I've spent a lot of time debating on whether or not I should even write this blog post. Truth is that I was this close to just letting the entire thing fade into oblivion but after searching out some reading material on the subject, I decided that I needed to write about this, if only to remind future Jay what he just escaped from. Future Jay has a tendency to forget important things like that.
In any event, I radically altered my job situation a few months back and while I covered some of the reasons behind this in a recent blog post, the truth is there is a much larger reason that I have not yet addressed publicly. My previous boss was a serial gaslighter. I have worked for the same company and it's various subsidiaries three times over the course of my career and each iteration had me working with this individual who is relatively high up in the company.
I can already hear you asking: Why did this go on for so long? Why did I keep going back for more? The truth is that I did not even realize I was being gaslit. At least not until after I quit this time around and my ex-boss was forced to resort to more extreme methods to try and keep me on their hook. This happened after I refused to do some side work on some rather pithy things they asked me to do after I left.
Despite all of this, I almost didn't write this blog post. For starters, it doesn't generally look good when one posts on their personal / professional blog skewering a former boss. Secondly, as of right now this person is no longer communicating with me and I didn't want to risk giving them any reason to shatter the silence.
But sometimes the truth cannot be avoided. Sometimes we need to document these things so that in the future we will be less likely to forget them. Sometimes we have to express ourselves in the hopes that other people in similar situations might be able to find a way to break the vicious cycle. Our collective pain and suffering cannot all be for naught. That's why I'm writing this. In addition after reading an article on gaslighting this morning, I realized that this boss literally did all of these things to me on a regular basis for years on end. I am a victim of their emotional abuse.
I refuse to act like a victim by burying my head in the sand while being silently grateful for my personal reprieve however. No, on the contrary, we are going to dig into this a bit. I am going to do that by explaining how I experienced some of the major components of gaslighting mentioned in the article above.
People who engage in gaslighting are often habitual and pathological liars and frequently exhibit narcissistic tendencies. It is typical for them to blatantly lie and never back down or change their stories, even when you call them out or provide proof of their deception.
My boss lied all of the time. Despite the fact that it was relatively easy to know they were lying, they didn't care. If you called them out on it, they'd either ignore that, change the subject or somehow try to turn it back around on you. They didn't just do this to me. They did it to everybody who works with them.
When you ask a someone who gaslights a question or call them out for something they did or said, they may change the subject by asking a question instead of responding to the issue at hand. This not only throws off your train of thought but causes you to question the need to press a matter when they don't feel the need to respond.

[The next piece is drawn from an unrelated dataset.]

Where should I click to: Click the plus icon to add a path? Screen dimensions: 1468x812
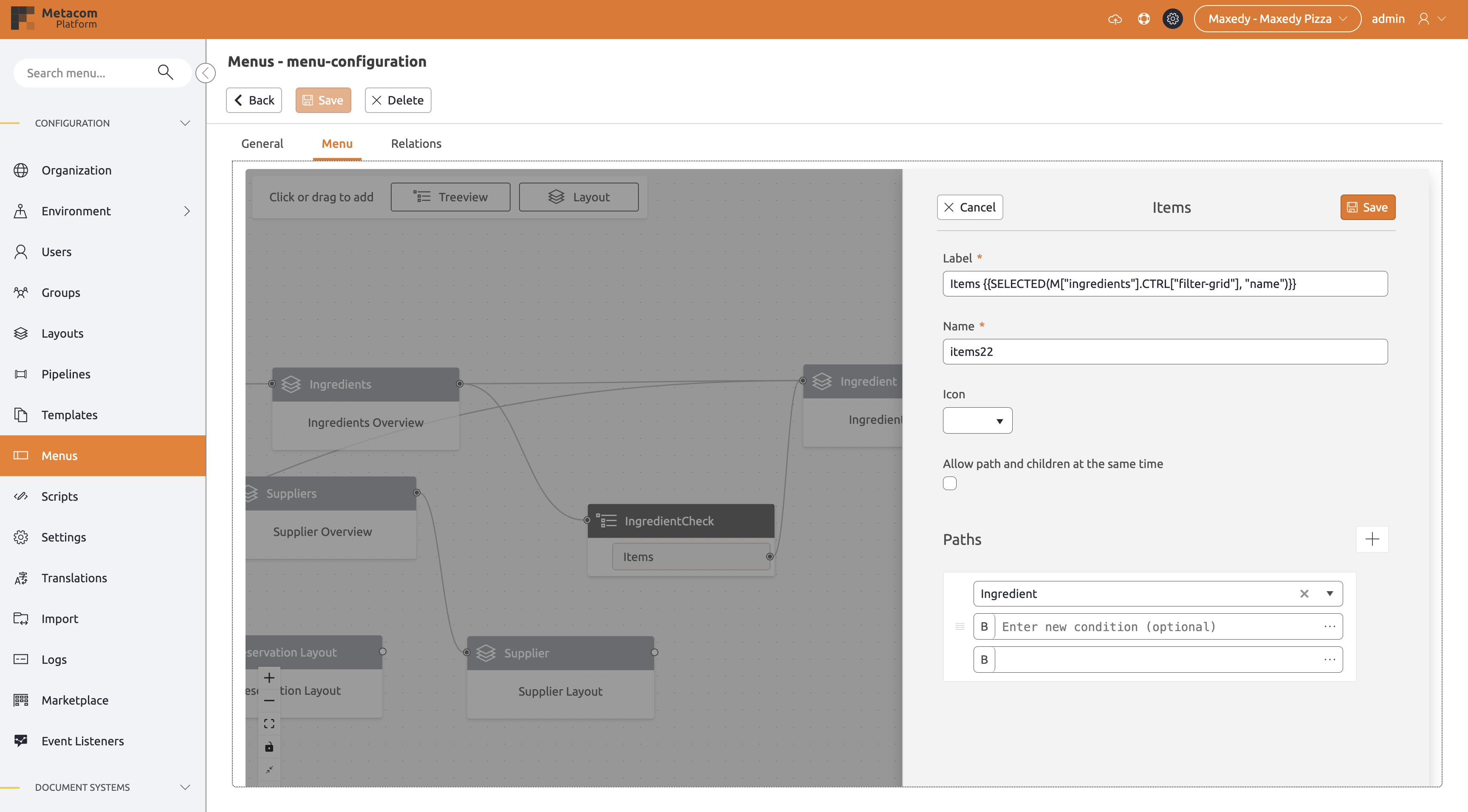click(1372, 539)
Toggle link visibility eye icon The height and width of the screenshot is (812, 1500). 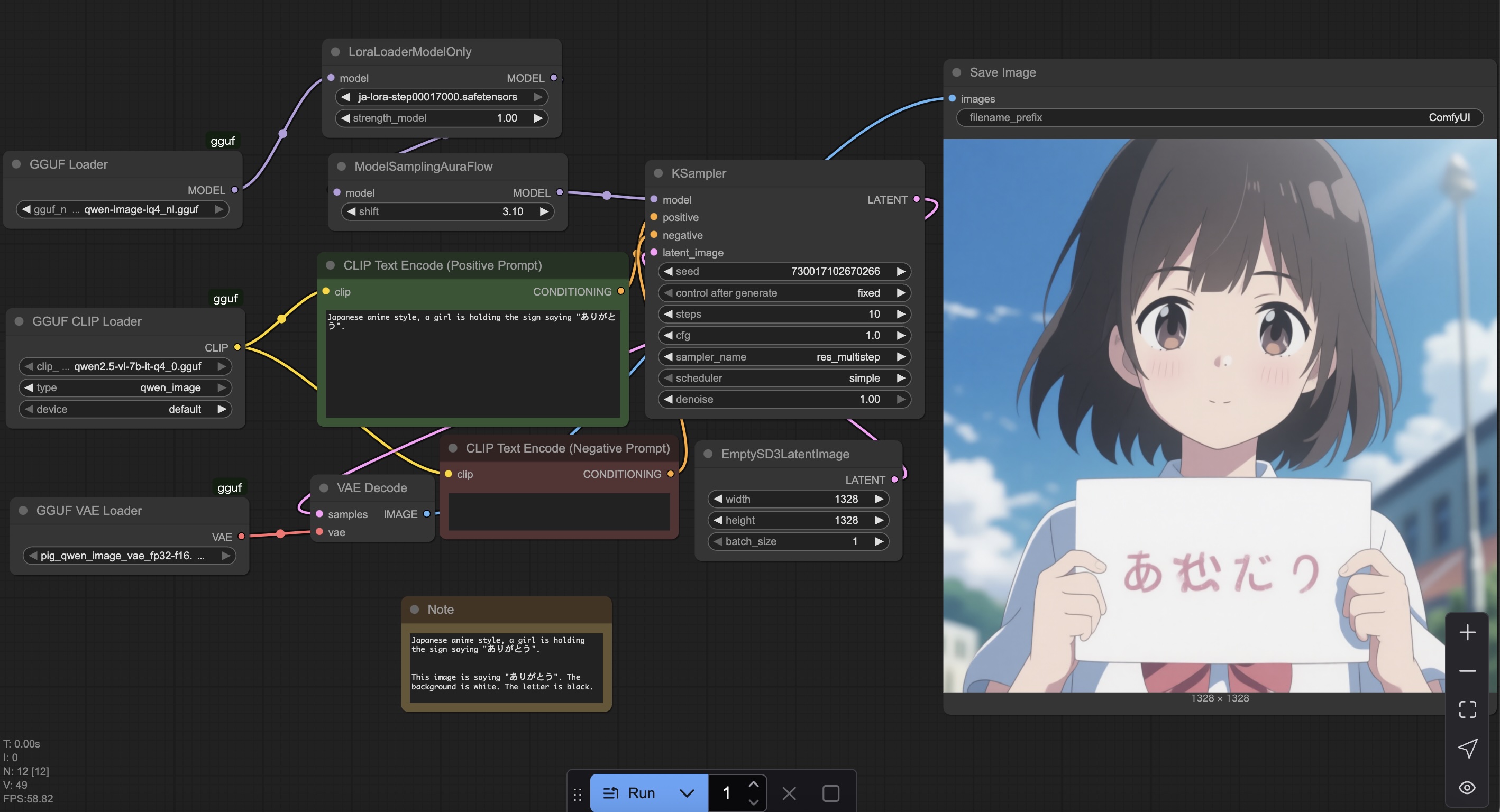[1467, 788]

My boss did this constantly. There were at least half a dozen incidents in the last four and a half years alone when I was ready to quit because of some stunt they had recently pulled. When we met in person to discuss it and suddenly we'd end up discussing very different topics and when it was over I'd find myself wondering whether or not I had been making a mountain out of molehill.
In fact no discussion with this person ever went the way I wanted it to. That's because they were experts at distracting and herding my attention into whichever direction they preferred. In the last four and a half years, I didn't get a single raise or performance review out of my boss despite me asking for these things on a regular basis. But I did find myself questioning my value and always wondering if I was worthy enough to keep on working there. Turns out, this was by design.
A person who gaslights tends to retell stories in ways that are in their favor. For instance, if your partner shoved you against the wall and you are discussing it later, they may twist the story and say you stumbled and they tried to steady you, which is what caused you to fall into the wall.
This is one of the things that resonates with me most. Mostly because I had worked with my boss a lot over the course of many years so we had worked together on a rather extensive list of projects. One thing I had started to notice over the last few years is that no matter how bad some of these projects had gone, My bosses memories of them always seem to paint the project in a very positive light whereas my memories were usually more negative.
Meanwhile the ex-clients generally had very negative memories too. I know because I was still working with some of them on my own and we'd occasionally chat about the past. Of course now I realize that that my boss was painting themselves in a positive light. In every story they tell, they are the hero. There can be no other version of it. At least not in their deeply disturbed worldview.
Needless to say, I won't be working with this person again. Especially now that I have fully realized how I was being treated. I'm also not going to belabor this issue or go too deeply into specifics as I know that despite protests saying otherwise, this person deeply desires any kind of open line of communication with me. I will not give them that.
Enjoy the silence asshole because I sure will.